**** Excerpt to read

Coronavirus | Delhi government seeks vacation of High Court stay on reserving COVID-19 beds

Delhi High Court had stalled order to 33 hospitals to set aside facilities.

November 06, 2020 08:38 pm | Updated 11:52 pm IST - NEW DELHI

The Supreme Court of India. File

The Supreme Court of India. File

The Delhi government on Friday appealed to the Supreme Court to lift a High Court stay of its direction to 33 hospitals to reserve 80% of their Intensive Care Unit (ICU) beds to treat COVID-19 patients.

“As a result of this proactive intervention, almost 500 patients were able to secure admission in ICU beds of these private nursing homes and hospitals. The rate chargeable for these beds have also been capped by the government in the interest of the public,” the Delhi government petition, filed through advocate Chirag M. Shroff, contended in the Supreme Court.

The Health and Family Welfare Department of the Delhi government had, on September 12, ordered these choice hospitals reserve substantially more ICU/HDU beds for COVID patients owing to the rising graph of infections.

********
**** Dataset extract

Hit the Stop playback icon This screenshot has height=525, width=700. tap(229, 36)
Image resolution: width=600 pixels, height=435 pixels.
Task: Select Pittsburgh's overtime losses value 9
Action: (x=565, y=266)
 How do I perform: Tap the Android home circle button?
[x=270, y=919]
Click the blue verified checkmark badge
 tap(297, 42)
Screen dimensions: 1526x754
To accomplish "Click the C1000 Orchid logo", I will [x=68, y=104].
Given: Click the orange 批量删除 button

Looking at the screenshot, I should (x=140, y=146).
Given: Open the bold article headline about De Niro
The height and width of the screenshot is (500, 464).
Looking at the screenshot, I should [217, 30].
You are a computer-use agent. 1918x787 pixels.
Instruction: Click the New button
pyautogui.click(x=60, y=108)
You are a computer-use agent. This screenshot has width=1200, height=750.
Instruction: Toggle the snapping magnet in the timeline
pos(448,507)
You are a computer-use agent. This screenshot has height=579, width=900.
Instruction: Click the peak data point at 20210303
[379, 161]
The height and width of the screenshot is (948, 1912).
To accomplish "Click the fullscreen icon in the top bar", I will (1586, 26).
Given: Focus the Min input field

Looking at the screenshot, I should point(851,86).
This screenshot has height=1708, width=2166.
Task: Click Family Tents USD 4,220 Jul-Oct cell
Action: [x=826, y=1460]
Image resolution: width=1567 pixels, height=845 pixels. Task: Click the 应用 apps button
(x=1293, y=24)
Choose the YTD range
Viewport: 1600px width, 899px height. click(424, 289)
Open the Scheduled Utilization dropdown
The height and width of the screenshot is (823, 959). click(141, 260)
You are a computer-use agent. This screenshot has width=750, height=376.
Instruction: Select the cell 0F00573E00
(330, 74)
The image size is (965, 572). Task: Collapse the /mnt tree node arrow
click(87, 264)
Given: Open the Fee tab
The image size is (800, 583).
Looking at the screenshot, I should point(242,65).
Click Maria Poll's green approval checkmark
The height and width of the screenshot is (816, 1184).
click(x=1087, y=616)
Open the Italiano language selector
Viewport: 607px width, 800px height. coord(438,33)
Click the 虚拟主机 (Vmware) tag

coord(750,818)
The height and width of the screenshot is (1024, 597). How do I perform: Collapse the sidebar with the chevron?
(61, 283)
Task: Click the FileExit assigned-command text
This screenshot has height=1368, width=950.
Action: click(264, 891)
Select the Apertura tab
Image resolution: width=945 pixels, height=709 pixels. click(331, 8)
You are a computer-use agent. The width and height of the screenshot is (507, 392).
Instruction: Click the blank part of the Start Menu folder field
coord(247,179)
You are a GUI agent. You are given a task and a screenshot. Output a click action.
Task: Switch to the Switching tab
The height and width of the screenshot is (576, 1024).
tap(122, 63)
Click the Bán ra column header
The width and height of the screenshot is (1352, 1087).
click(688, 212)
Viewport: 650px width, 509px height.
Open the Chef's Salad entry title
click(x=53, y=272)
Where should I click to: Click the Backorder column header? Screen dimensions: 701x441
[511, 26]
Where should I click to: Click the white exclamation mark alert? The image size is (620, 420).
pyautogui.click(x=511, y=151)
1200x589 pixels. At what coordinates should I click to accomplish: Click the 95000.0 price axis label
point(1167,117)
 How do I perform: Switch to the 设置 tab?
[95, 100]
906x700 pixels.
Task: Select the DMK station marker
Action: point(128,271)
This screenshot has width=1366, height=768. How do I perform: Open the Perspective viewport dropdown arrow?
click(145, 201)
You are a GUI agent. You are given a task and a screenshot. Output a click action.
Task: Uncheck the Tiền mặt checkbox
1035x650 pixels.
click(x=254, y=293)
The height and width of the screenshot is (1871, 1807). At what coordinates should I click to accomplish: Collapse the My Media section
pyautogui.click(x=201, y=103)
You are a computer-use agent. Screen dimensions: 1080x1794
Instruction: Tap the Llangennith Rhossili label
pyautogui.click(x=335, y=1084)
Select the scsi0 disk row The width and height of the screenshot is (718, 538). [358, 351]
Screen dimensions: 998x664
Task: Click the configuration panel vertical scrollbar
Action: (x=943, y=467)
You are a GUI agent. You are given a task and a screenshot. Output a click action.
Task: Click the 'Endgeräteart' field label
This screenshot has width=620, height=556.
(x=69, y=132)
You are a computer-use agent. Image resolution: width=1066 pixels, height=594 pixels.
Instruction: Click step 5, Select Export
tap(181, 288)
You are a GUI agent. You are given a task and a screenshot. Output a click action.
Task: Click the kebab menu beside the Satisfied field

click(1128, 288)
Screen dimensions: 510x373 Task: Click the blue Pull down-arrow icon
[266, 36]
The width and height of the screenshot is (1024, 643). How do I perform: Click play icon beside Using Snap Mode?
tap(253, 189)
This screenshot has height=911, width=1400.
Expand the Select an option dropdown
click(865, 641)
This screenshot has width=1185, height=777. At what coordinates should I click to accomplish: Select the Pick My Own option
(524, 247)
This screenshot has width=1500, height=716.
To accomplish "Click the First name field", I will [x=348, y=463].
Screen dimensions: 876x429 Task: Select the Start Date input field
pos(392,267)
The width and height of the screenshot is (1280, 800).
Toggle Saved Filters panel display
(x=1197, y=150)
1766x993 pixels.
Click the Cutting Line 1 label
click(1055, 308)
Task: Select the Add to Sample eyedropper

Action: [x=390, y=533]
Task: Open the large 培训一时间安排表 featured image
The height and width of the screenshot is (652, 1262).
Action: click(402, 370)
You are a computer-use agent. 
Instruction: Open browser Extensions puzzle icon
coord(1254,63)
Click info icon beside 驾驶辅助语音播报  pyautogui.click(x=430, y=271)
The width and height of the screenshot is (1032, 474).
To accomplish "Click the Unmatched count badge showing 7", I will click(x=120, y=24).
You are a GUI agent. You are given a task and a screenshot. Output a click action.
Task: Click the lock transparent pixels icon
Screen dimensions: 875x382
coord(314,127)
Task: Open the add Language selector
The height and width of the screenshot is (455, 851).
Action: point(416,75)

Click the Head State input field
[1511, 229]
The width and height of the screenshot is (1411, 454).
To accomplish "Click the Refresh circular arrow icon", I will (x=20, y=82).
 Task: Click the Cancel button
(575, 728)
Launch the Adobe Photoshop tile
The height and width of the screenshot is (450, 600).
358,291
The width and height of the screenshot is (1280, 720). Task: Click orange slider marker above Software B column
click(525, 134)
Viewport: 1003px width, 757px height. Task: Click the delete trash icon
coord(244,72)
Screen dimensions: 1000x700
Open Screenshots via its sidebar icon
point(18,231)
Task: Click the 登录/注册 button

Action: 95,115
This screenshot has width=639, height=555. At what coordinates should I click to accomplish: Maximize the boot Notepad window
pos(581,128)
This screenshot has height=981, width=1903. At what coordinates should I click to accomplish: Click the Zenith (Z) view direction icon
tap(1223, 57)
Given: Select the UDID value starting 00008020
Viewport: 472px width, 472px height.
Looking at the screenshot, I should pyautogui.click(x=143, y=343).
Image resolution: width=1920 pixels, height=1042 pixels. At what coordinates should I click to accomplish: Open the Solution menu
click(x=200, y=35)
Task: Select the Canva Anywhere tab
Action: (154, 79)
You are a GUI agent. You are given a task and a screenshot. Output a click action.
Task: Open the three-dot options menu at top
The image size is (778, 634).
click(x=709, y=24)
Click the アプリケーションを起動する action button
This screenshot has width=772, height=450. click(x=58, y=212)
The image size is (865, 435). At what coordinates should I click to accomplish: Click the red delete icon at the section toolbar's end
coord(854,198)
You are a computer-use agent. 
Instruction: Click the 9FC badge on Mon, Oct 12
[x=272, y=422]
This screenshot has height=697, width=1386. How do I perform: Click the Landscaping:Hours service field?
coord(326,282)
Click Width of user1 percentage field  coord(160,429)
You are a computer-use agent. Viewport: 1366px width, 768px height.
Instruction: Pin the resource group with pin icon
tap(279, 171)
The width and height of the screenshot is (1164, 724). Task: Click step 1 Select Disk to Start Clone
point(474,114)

********

▶ [Exercise requirements]:
(1) In the news report on Delhi's COVID-19 beds, why did the Health and Family Welfare Department order the hospitals to reserve substantially more ICU/HDU beds? Answer in one to three sentences.
(2) Please write out the part of the news report on Delhi's COVID-19 beds starting with "November 06, 2020" and going on through "treat COVID-19 patients.".

▶ [Responses to the tasks]:
(1) On September 12, the Health and Family Welfare Department of the Delhi government ordered the hospitals to reserve substantially more ICU/HDU beds for COVID patients. It did so because of the rising graph of infections.

(2)
November 06, 2020 08:38 pm | Updated 11:52 pm IST - NEW DELHI

The Supreme Court of India. File

The Supreme Court of India. File

The Delhi government on Friday appealed to the Supreme Court to lift a High Court stay of its direction to 33 hospitals to reserve 80% of their Intensive Care Unit (ICU) beds to treat COVID-19 patients.